Mudlark Poster No. 78 (2009)

Five Poems by Sarah Gridley

Honey Ants | Is He Decently Put Back Together?
Return of the Native to the Widespread Hour
Ovation | The Orator’s Maximal Likelihood

Sarah Gridley’s poems have appeared in Chicago Review, Denver Quarterly, The Beloit Poetry Journal, jubilat, Drunken Boat, Meridian, Journal 1913, VOLT, Barrow Street, Crazyhorse, Gulf Coast, and Tusculum Review. Weather Eye Open, her first collection of poems, was published by the University of California Press (Berkeley 2005). A new collection, Green Is the Orator, is forthcoming from California in 2010. She received an MFA from the University of Montana in 2000, where she was a Richard Hugo Scholar and won the 1999 Merriam Frontier Award. Currently she is a Lecturer in poetry at Case Western Reserve University in Cleveland, Ohio.

Honey Ants

North-east of Alice Springs, further along the Darwin highway,
a place was named Utopia prior to its settlement.

It could be rhythm lies in expectation, and expectation, in memory.
Gum tree, gum tree, no gum tree, gum tree.

Alone again with ochre and a stretch of wall, we know whatever we follow
will sometime come off-center. Sun and hope, dazzling and invisible. Our own acts

of touching follow, feeling nothing we cannot alter
by making it consciously so.

Is He Decently Put Back Together?

If there is nothing half-assed about the redbud tree, she can be beside it
compositionally, in the form of a spring tableau. See her female

receding to a slight power. Coefficient before a vivid variable,
amplifying, as will the May wind, a purple of the bark-

bearing flowers.
Was it happening to be there, or coming to act

in keeping with one’s nature? Who has thought that a soul
is a list of things to be done? Far into the color

of a scene’s exaggeration, the lagoon is reading
dreadful words to itself. Looking glass for an apple

in flower,
for that cost of the sky on its surface.

Return of the Native to the Widespread Hour

in the yellow caravan the feather merchant
has sold out of wares

ambitious only to feel
                                             a coat’s inner lining
in performing one normal action backward
                          
I sublime, I go beneath
the oldest stone, I greet the interruptive
                          
shake before duration
                          
breathe on a harpsichord             and it will sound
put a chunk of salt on your tongue            to name the ocean
                          
now my resources
are wanting to reach me
                          
              understanding with a red cloth tied around my neck
                                  
where leafage
is system to leaves

Ovation

It is possibly warmer than Hades in here. Sewn to slats of whalebone,
a rainbow brightening air, what remains
of the Carolina Parakeet—saffron, lemon, viridian—a wrist
snaps open to fan.

Small miracles go out in summary. At last the opera curtain rises,
and most of the house, after clearing its throats, goes still.

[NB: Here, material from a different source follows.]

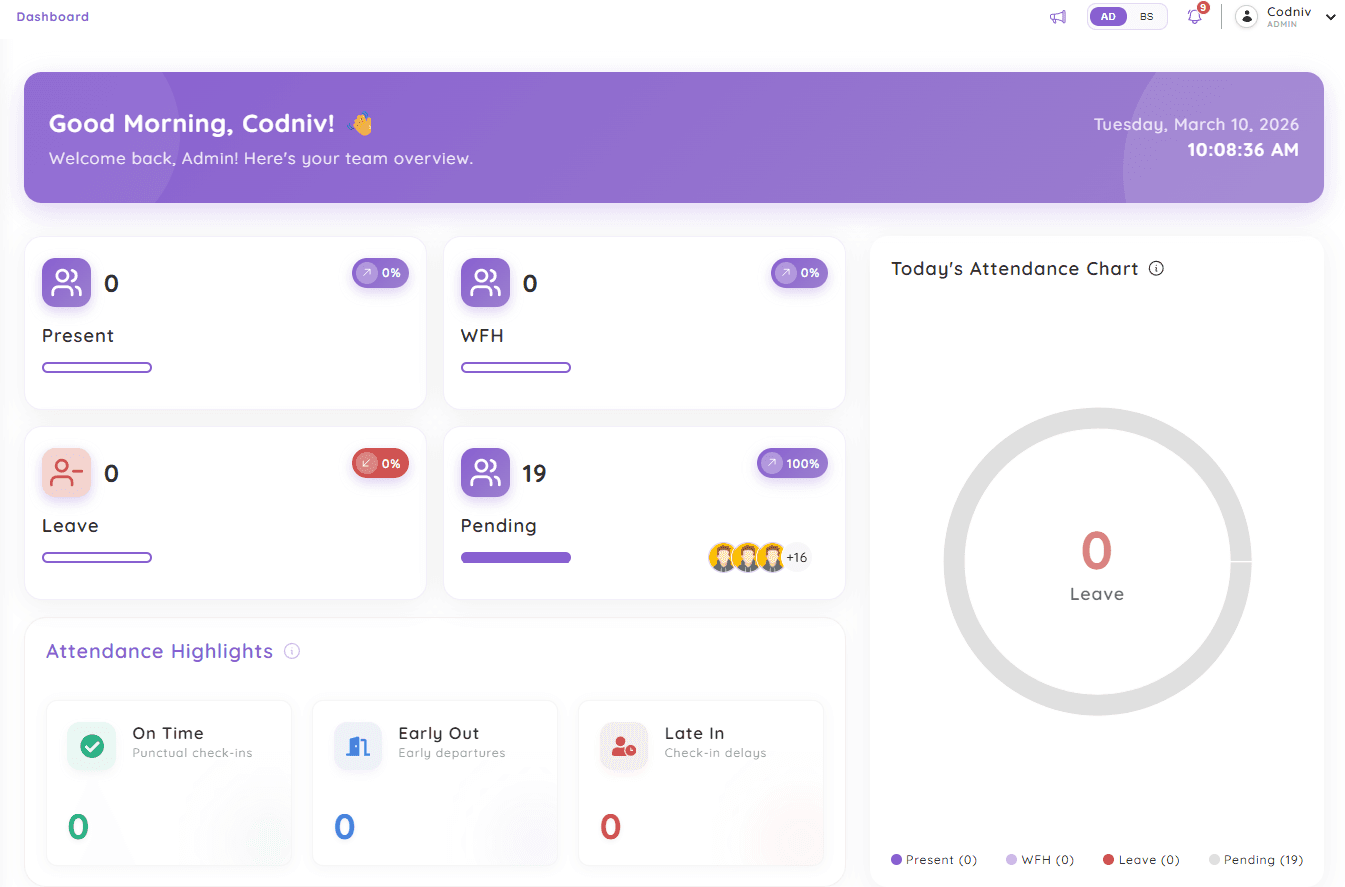Click the Pending progress bar
Viewport: 1345px width, 887px height.
coord(515,558)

The tin man gene is said to make a fly’s  heart.
Seeing that it will eat the dead, evolution (not to say beautifully)
bares the vulture’s head. And the tenor exhales
a high C forte.

When the lyre was fished from the violent river, the stars took
wing around it. Near Draco and Cygnus, we can choose which bird
we imagine falling. Aquila cadens, Vulture cadens....

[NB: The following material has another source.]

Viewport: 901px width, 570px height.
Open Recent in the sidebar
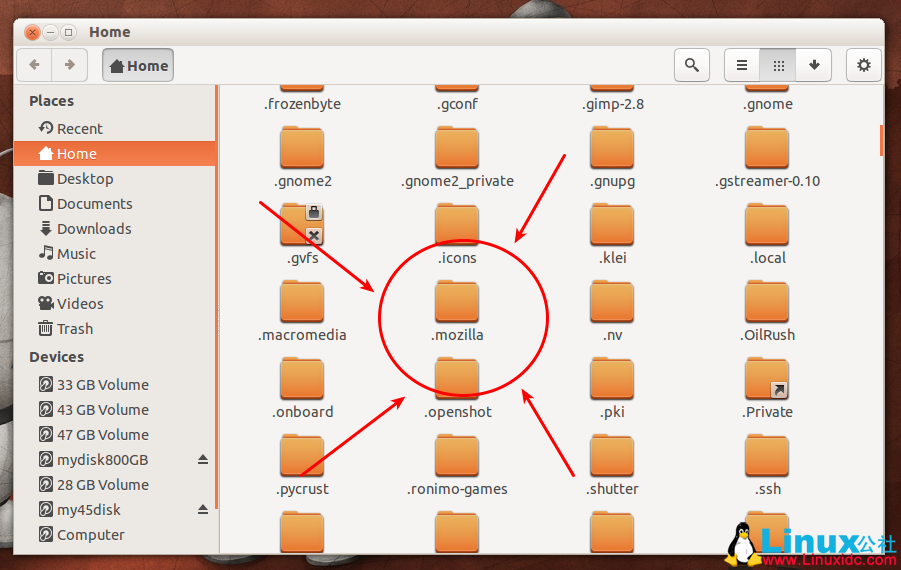(79, 129)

To make the heart fly, the barn owl opens
its face in trees.

Or passes the mallows in other names—

delicate owl      death owl
rat owl               straw owl.

The Orator’s Maximal Likelihood

In turning your heart to a pulpit, you captured 
a sample of persuasion: gray, the passenger 
pigeons, the migrateurs, gray the epigraphical palettes, 
the small, uncertain laughters 
at the cages of animals. 
There is a hard work you ate in honey. 
There is a hard work in parts of speech. 
Once you lost track of statistics, dust arose 
to reckon cobwebs. The errand is all 
about you: a demon sings, the song is yours, 
a fog catcher catches condensation. 
On the strength of its first thread, a spider commits 
design, commits its body’s lengths
to measurements of silk. 
Page the page. 
Where is now the outline of the law? A left-out word 
like gossamer. A word left out like grace. 
Law of truce and probability. 
Law of the horse coming down from the hill. 
Human in the dullest outline.
Outline of the law, interior shades suggesting 
evening, dark pink like an anatomical page, 
dark pink like the ivory lampshade. 
A word, then, for who will conquer it?  
To the hands suggesting prayer, 
law of excavation, law of the implicate, coming thing, 
cream white corymbs of the rowan in flower.